We tested the host with this patch applied over 6.6.63 and 6.13-rc1
guest does not Oops anymore.
I'd suggest this is also get backported to 6.12.y branch.
Thanks,
>
> diff --git a/arch/arm64/kvm/sys_regs.c b/arch/arm64/kvm/sys_regs.c
> index 370a1a7bd369..258a39bcd3c7 100644
> --- a/arch/arm64/kvm/sys_regs.c
> +++ b/arch/arm64/kvm/sys_regs.c
> @@ -1330,6 +1330,7 @@ static u64 __kvm_read_sanitised_id_reg(const struct kvm_vcpu *vcpu,
> val &= ~ARM64_FEATURE_MASK(ID_AA64PFR1_EL1_MTE);
>
> val &= ~ARM64_FEATURE_MASK(ID_AA64PFR1_EL1_SME);
> + val &= ~ARM64_FEATURE_MASK(ID_AA64PFR1_EL1_MPAM_frac);
> break;
> case SYS_ID_AA64ISAR1_EL1:
> if (!vcpu_has_ptrauth(vcpu))
> @@ -1472,6 +1473,13 @@ static u64 read_sanitised_id_aa64pfr0_el1(struct kvm_vcpu *vcpu,
>
> val &= ~ID_AA64PFR0_EL1_AMU_MASK;
>
> + /*
> + * MPAM is disabled by default as KVM also needs a set of PARTID to
> + * program the MPAMVPMx_EL2 PARTID remapping registers with. But some
> + * older kernels let the guest see the ID bit.
> + */
> + val &= ~ID_AA64PFR0_EL1_MPAM_MASK;
> +
> return val;
> }
>
> @@ -1560,6 +1568,29 @@ static int set_id_dfr0_el1(struct kvm_vcpu *vcpu,
> return set_id_reg(vcpu, rd, val);
> }
>
> +static int set_id_aa64pfr0_el1(struct kvm_vcpu *vcpu,
> + const struct sys_reg_desc *rd, u64 user_val)
> +{
> + u64 hw_val = read_sanitised_ftr_reg(SYS_ID_AA64PFR0_EL1);
> + u64 mpam_mask = ID_AA64PFR0_EL1_MPAM_MASK;
> +
> + /*
> + * Commit 011e5f5bf529f ("arm64/cpufeature: Add remaining feature bits
> + * in ID_AA64PFR0 register") exposed the MPAM field of AA64PFR0_EL1 to
> + * guests, but didn't add trap handling. KVM doesn't support MPAM and
> + * always returns an UNDEF for these registers. The guest must see 0
> + * for this field.
> + *
> + * But KVM must also accept values from user-space that were provided
> + * by KVM. On CPUs that support MPAM, permit user-space to write
> + * the sanitizied value to ID_AA64PFR0_EL1.MPAM, but ignore this field.
> + */
> + if ((hw_val & mpam_mask) == (user_val & mpam_mask))
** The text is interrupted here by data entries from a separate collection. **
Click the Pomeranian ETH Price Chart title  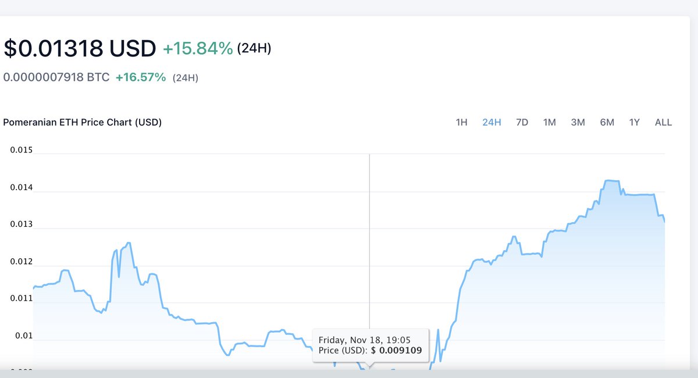81,122
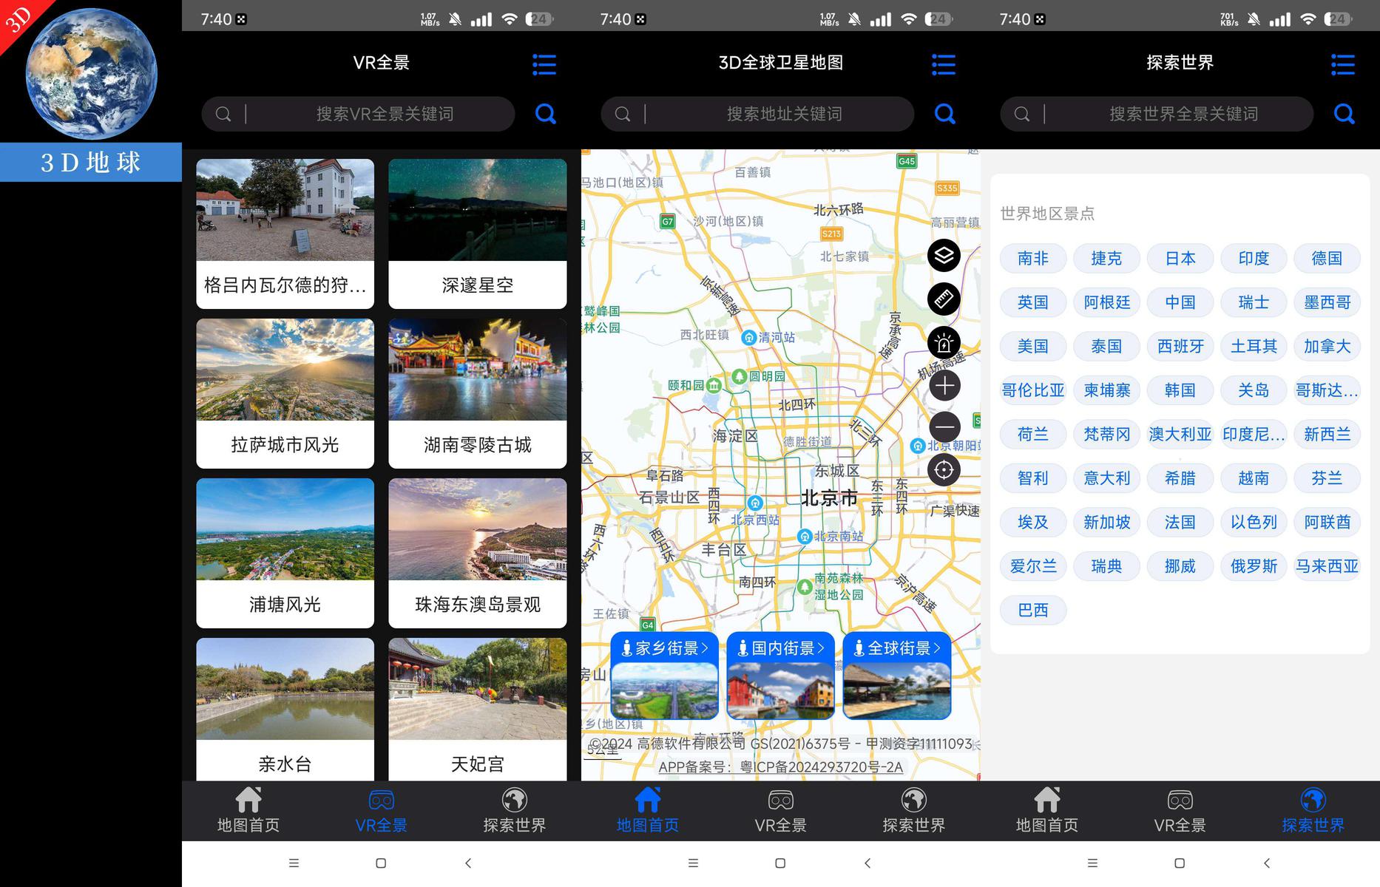Zoom in with the plus map button
The image size is (1380, 887).
944,386
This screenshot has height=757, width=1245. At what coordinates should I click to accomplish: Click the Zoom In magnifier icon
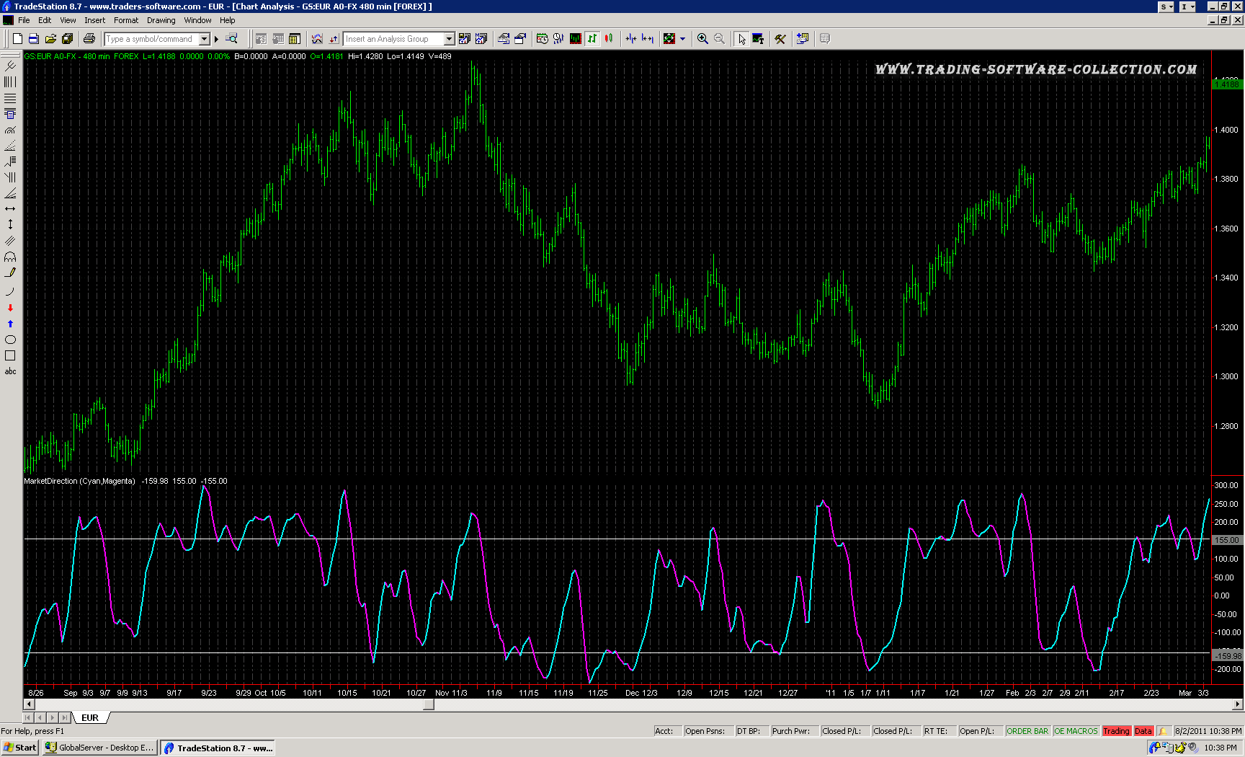(702, 39)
> + user_val &= ~ID_AA64PFR0_EL1_MPAM_MASK;
> +
> + return set_id_reg(vcpu, rd, user_val);
> +}
> +
> /*
> * cpufeature ID register user accessors
> *
> @@ -2018,7 +2049,7 @@ static const struct sys_reg_desc sys_reg_descs[] = {
> { SYS_DESC(SYS_ID_AA64PFR0_EL1),
> .access = access_id_reg,
> .get_user = get_id_reg,
> - .set_user = set_id_reg,
> + .set_user = set_id_aa64pfr0_el1,
> .reset = read_sanitised_id_aa64pfr0_el1,
> .val = ID_AA64PFR0_EL1_CSV2_MASK | ID_AA64PFR0_EL1_CSV3_MASK, },
> ID_SANITISED(ID_AA64PFR1_EL1),
>
> > > https://lore.kernel.org/all/20241030160317.2528209-4-joey.gouly@xxxxxxx/
> > >
> > > Is there a way you can find out the BIOS version on that board?
> >
> > Unfortunately, admins of the server do not provide me with this
> > info.
>
> This doesn't really help, I'm afraid.
>
> > For such cases, when MPAM is incorrectly advertised, can we have kernel
> > command line parameter like mpam=0 to override it's detection?
>
> We could, but only when we can confirm what the problem is.
>
> > I think with "If you have a boot failure that bisects here" it's
> > acknowledged possibility and it's confirmed by our server.
>
> Not really. This talks about firmware. We are debugging the hypervisor
> here. This might be closely related, but these are not the same
> things.
>
> Thanks,
>
> M.
>
> --
> Without deviation from the norm, progress is not possible.